# Silver refining to 999 fine



## erling66 (Dec 31, 2021)

Is it possible to refine silver scrap to minimum 999 pure silver without using a silver cell as the final step in the refining process?


----------



## kurtak (Dec 31, 2021)

You can use the salt/lye/sugar method & hit three 9 even four 9

Kurt


----------



## erling66 (Dec 31, 2021)

kurtak said:


> You can use the salt/lye/sugar method & hit three 9 even four 9
> 
> Kurt


Thank you for info. So i guess using copper to cement out the silver will not produce 999+ pure silver (without a silver cell) and I will try the salt/lye/sugar method. It will be my first attempt to purify silver.


----------



## kurtak (Dec 31, 2021)

erling66 said:


> Thank you for info. So i guess using copper to cement out the silver will not produce 999+ pure silver (without a silver cell)



correct 



erling66 said:


> and I will try the salt/lye/sugar method.

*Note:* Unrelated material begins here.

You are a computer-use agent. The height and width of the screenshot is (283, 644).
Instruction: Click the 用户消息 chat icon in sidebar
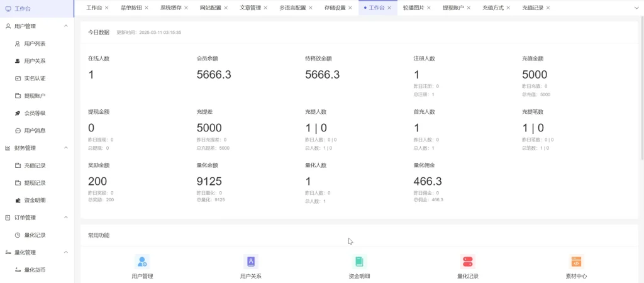(18, 131)
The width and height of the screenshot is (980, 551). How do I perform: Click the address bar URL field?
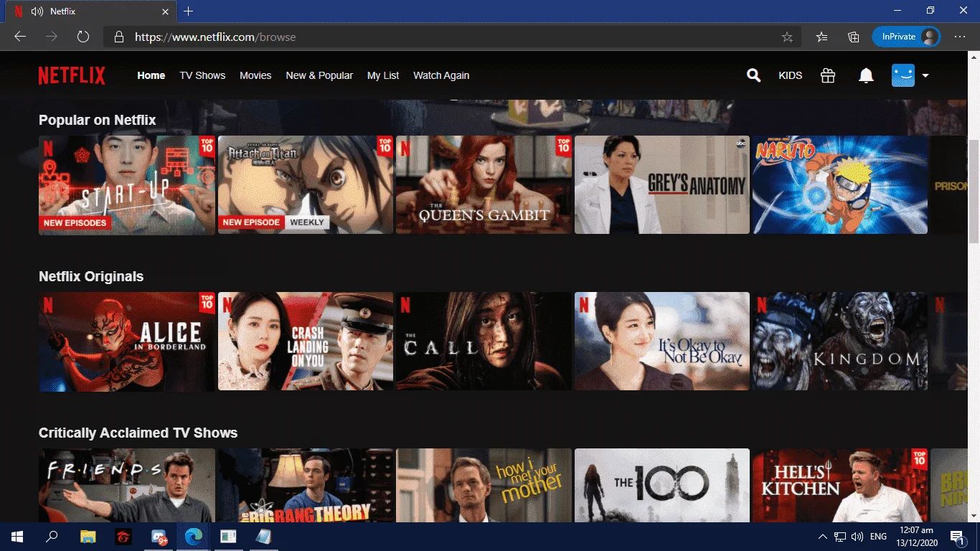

It will be my first attempt to purify silver.



Make sure you FULLY understand this process before you start in - you are dealing with chemical reactions here so are going to have "foaming" --- you don't want to end up with a boil/foam over

Kurt


----------



## erling66 (Jan 3, 2022)

I have started to dissolve silver with nitric, but is there a best nitric water ratio? 1/1? or maybe a 1 part nitric to 2 parts water will be better with less risk of a boil over? I started at 8 to 1 and add nitric every time the reaction stops.


----------



## orvi (Jan 3, 2022)

erling66 said:


> I have started to dissolve silver with nitric, but is there a best nitric water ratio? 1/1? or maybe a 1 part nitric to 2 parts water will be better with less risk of a boil over? I started at 8 to 1 and add nitric every time the reaction stops.


Many people go with 30-35% nitric, or 1:1 ratio. Use larger beaker than you need. If it foam, it wont make it through the edge  best is not to cross 50-60% of the vessel volume.

Rough estimate is cca 35-45 ml of conc. nitric for ozt of silver. To roughly know how much space you need. Depends on conditions, contaminants in silver and also temperature.

Start with less than 1/3 of this estimated ammount, slowly heat the mixture and observe. If it start to foam and reaction get more vigorous, put it out of heat and let it cool a bit. Silver is relatively gentle, it does not runaway so easy as copper, but caution is needed. More finely divided/more surface area, more likely it will react violently.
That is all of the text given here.